Enfin, il y a le « R » historique, un peu oublié, celui de Relations humaines. L’expression nous renvoie à l’école de pensée du même nom, qui s’efforçait de redonner à l’individu une autonomie dans l’organisation – une école, cependant, qui a plus marqué l’histoire des idées que celle des entreprises. Aujourd’hui, il s’agit de promouvoir une écoute active des collaborateurs, un échange permanent avec l’ensemble des salariés, un dialogue constructif avec les partenaires sociaux.
- La DRH se situe ici dans le quotidien de la relation, dans le court terme et dans l’humain. Elle est Human Partner. La perception des salariés de leur collaboration et des services RH délivrés constitue pour elle du grain à moudre. Elle s’intéresse à l’expérience que vivent les collaborateurs dans l’entreprise, et travaille à l’améliorer.
Alors, quelle promesse pour la DRH ?
Aujourd’hui, aucun de ces quatre « R » ne peut prétendre résumer la réalité de la DRH sur le terrain. En fonction des entreprises, des contextes, des moments, elle peut accorder plus ou moins de place à l’un ou l’autre. D’autres s’y ajoutent. Le « R » de Responsabilité humaine prend de l’importance : responsabilité de l’entreprise vis-à-vis du collaborateur, de l’entreprise vis-à-vis de la société et de l’environnement, du collaborateur vis-à-vis des causes qui lui tiennent à cœur et qui l’aident à se sentir engagé. Le « R » de Réseau met l’accent sur la gestion des conséquences et des opportunités du digital dans la vie de la communauté humaine qu’est l’entreprise. Le « R » de Renouveau mise sur l’innovation, technologique et surtout organisationnelle. Mais tous ces « R » renvoient à des aspects du métier, à des façons de faire, à des outils. Les quatre que nous avons identifiés définissent des postures, des dominantes.
Aujourd’hui, la doctrine enseignée, et que beaucoup de DRH s’efforcent de mettre en œuvre, se rattache le plus souvent au « R » de Ressources. Avec quelques éléments de langage empruntés au « R » de Richesses, parfois à celui de Relations.

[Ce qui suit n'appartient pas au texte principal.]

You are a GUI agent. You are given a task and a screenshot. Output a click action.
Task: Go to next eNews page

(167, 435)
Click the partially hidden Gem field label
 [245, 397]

En pratique, cependant, sur le terrain, on retrouve surtout des DRH affairés à gérer les Risques. La complexité d’un cadre légal mouvant, la rapidité avec laquelle les outils numériques se déploient dans l’entreprise et la société laissent souvent peu de temps aux services RH pour faire autre chose que prévenir des catastrophes, garantir la conformité de la paie, des déclarations sociales, des consultations internes, de la formation, des licenciements, de l’utilisation des données des collaborateurs…

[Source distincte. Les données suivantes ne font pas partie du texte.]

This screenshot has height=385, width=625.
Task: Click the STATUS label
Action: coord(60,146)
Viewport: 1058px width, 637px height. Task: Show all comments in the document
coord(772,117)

Selon la dernière radioscopie de l’Observatoire CEGOS, les DRH, appelés à juger les différents apports de leur fonction, placent aux premiers rangs de ceux-ci :
- leur rôle de conseil sur le terrain auprès des salariés et des managers
- leur rôle de partenaire stratégique et d’accompagnement du changement.

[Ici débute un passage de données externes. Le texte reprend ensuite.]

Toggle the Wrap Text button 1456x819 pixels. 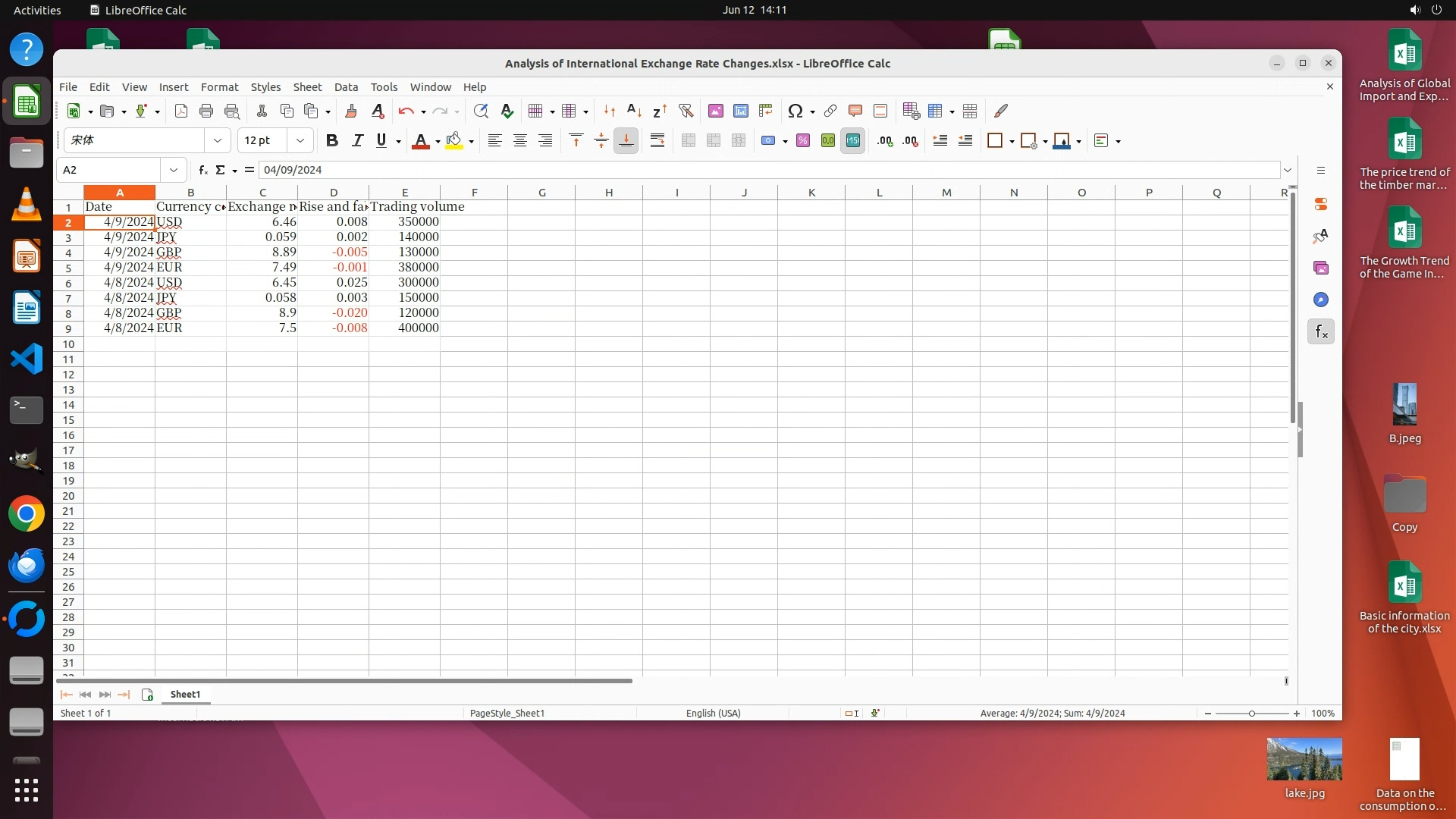point(657,140)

Mais au quotidien, leur rôle administratif demeure largement prédominant : il représente un quart de leur temps de travail, alors qu’il est considéré par les DRH eux-mêmes comme le moins important.
En l’état, la promesse de la DRH à l’entreprise semble être « vous en faites pas, patron, tout est sous contrôle ». Quant à la promesse de la DRH aux collaborateurs, elle est soit inexistante, soit purement incantatoire (le « bonheur au travail »), soit très limitée (« on fera tout pour votre développement quand on aura géré tout le reste »).
Nous croyons à la possibilité et à la nécessité d’une promesse plus positive, plus proactive, plus engageante. Nous souhaitons une DRH qui promet aux collaborateurs et aux managers une expérience de travail de qualité, et qui transforme son écoute en offre de services RH internes. Cela suppose, pour la fonction RH, de se recentrer sur le « R » des Relations humaines. Pour y parvenir, elle doit à la fois dégager du temps pour se reconcentrer sur cette promesse, et se doter des outils pertinents. Ce sera l’objet de notre troisième volet.